*** Reading text ***
Odd Database issue with sudden I/O wait

**roadwarriorDBA** · 02-04-2006, 02:27 PM

This DB is the backend to Oracles AS/Portal, its the MDR/Infrastructure.

The tuning has always been about CPU reduction, always been CPU bound. Twice Oracle recommended using less memory and I/O wait has never been the issue it usually is inside a Datawarehouse. We successfully load tested 2200 simulated concurrent users on the stack. We were all ready to head home when friday and launch sunday night when the application engineers were re-deploying their application and the Database went to 99% I/O Wait. Nothing could be identified as the cause. Eventually we restored our backups from the night before and to our astonishment the high I/O wait resumed immediately.
*** Listing ***
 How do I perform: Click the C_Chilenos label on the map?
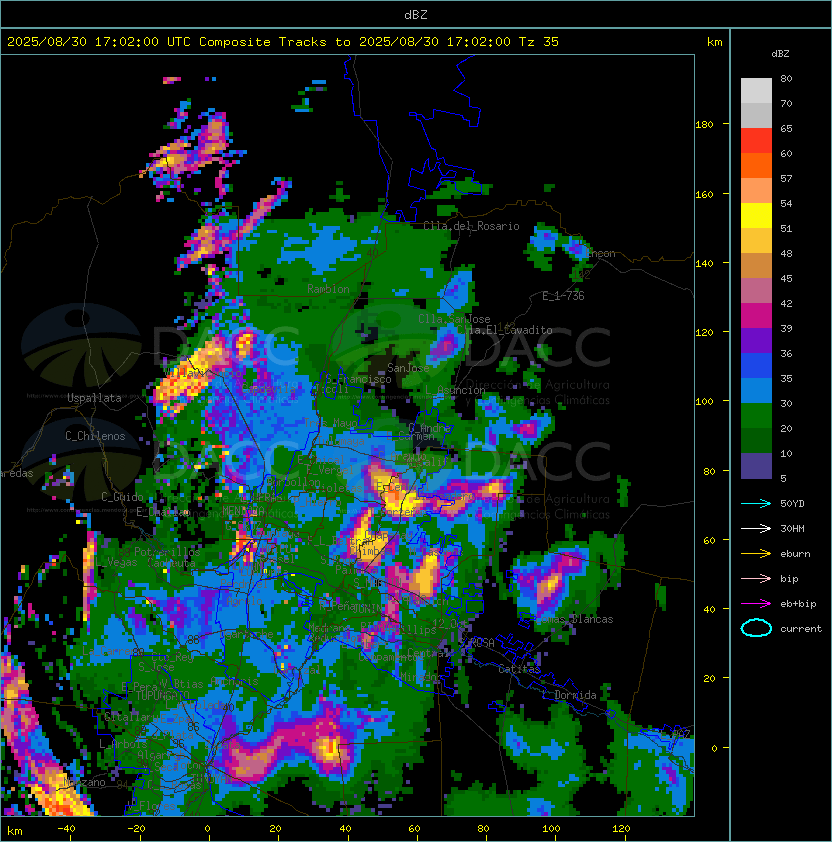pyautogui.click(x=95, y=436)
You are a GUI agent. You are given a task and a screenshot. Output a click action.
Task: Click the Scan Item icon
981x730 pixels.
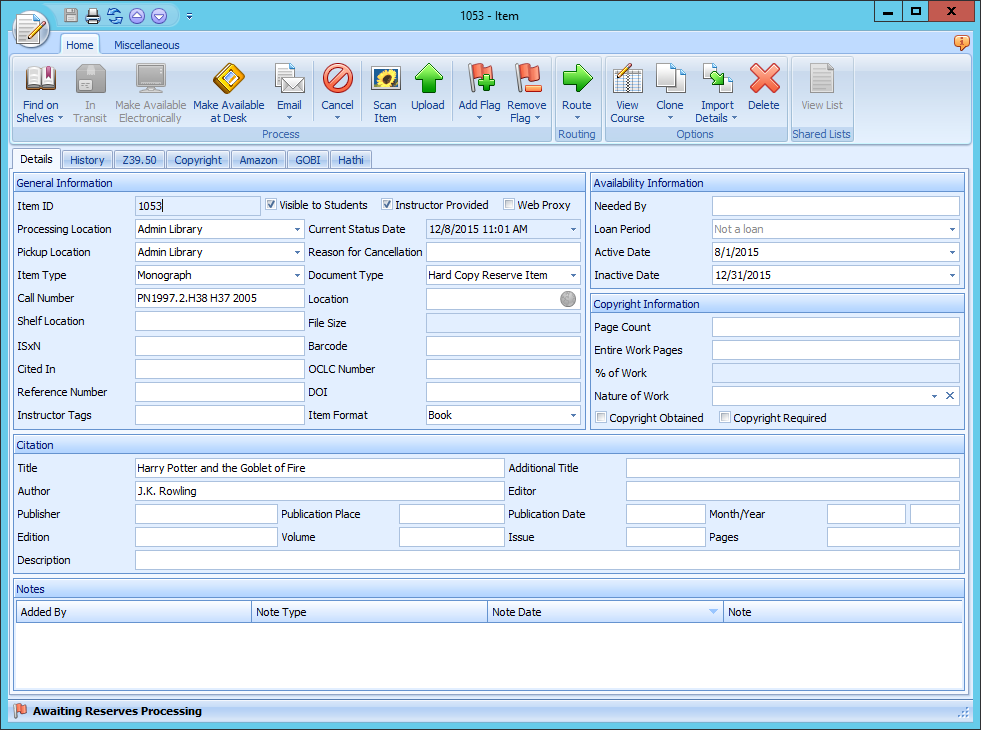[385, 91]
***
### Exercises to complete
a – Answer these about the forum post on the sudden I/O wait:
(i) What is the database the backend to?
(ii) How many simulated concurrent users were load tested on the stack?
(iii) What happened right after the backups from the night before were restored?
b – Copy out the listing, starting at the line that has "You are a GUI" and stopping after the last line of the listing. Leave the pictures out.

### Task-by-task outputs
a –
(i) Oracle's AS/Portal (it is the MDR/Infrastructure).
(ii) 2200.
(iii) The high I/O wait resumed immediately.

b –
You are a GUI agent. You are given a task and a screenshot. Output a click action.
Task: Click the Scan Item icon
981x730 pixels.
[385, 91]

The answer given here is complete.